(Screenshot grounding data)
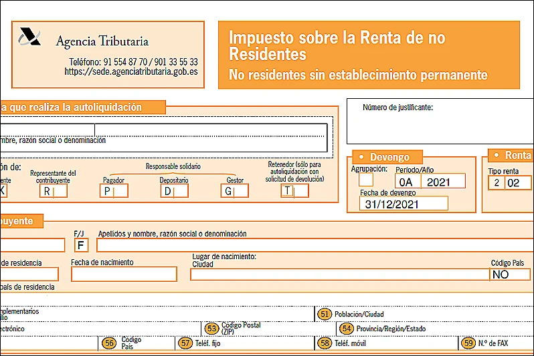The image size is (534, 356).
Task: Click the number 58 Teléf. móvil badge
Action: [325, 343]
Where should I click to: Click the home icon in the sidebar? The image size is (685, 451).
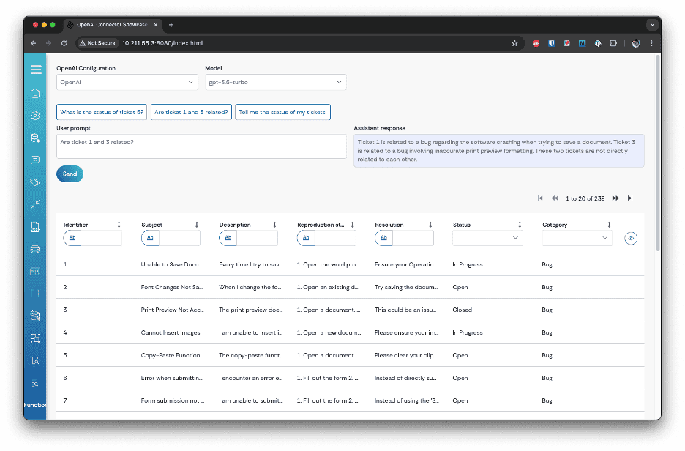tap(35, 93)
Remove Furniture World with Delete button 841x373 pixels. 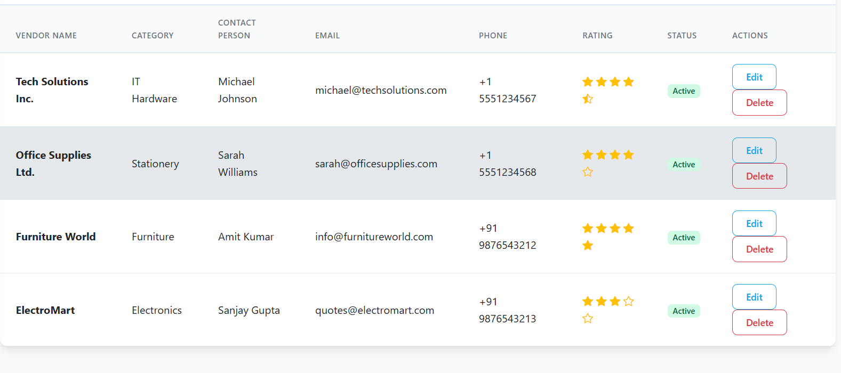tap(759, 249)
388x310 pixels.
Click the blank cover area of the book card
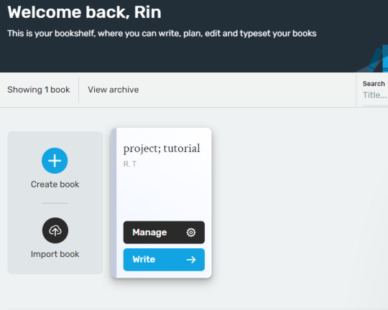click(x=164, y=194)
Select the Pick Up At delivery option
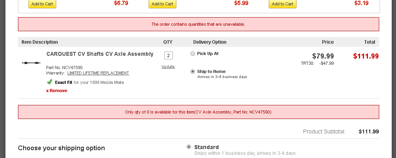 193,54
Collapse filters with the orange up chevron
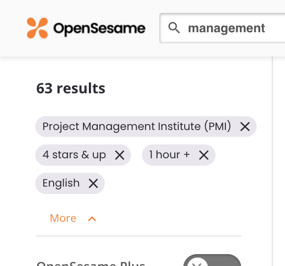 92,219
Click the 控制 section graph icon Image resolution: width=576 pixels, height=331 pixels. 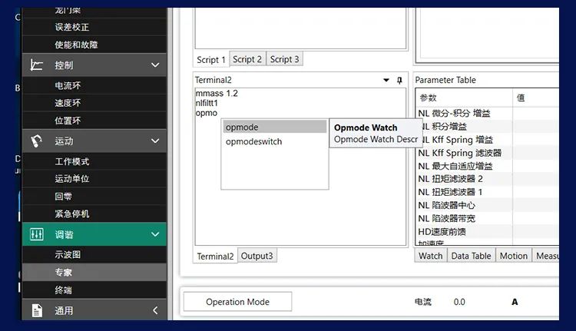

(Task details) Beginning with the line containing "Select the Pick Up At delivery option" and ending with the last line of the data above, repeat each line exactly. Include no pictures and no other lines.

(Response area)
Select the Pick Up At delivery option
 193,54
Collapse filters with the orange up chevron
 92,219
Click the 控制 section graph icon Image resolution: width=576 pixels, height=331 pixels. 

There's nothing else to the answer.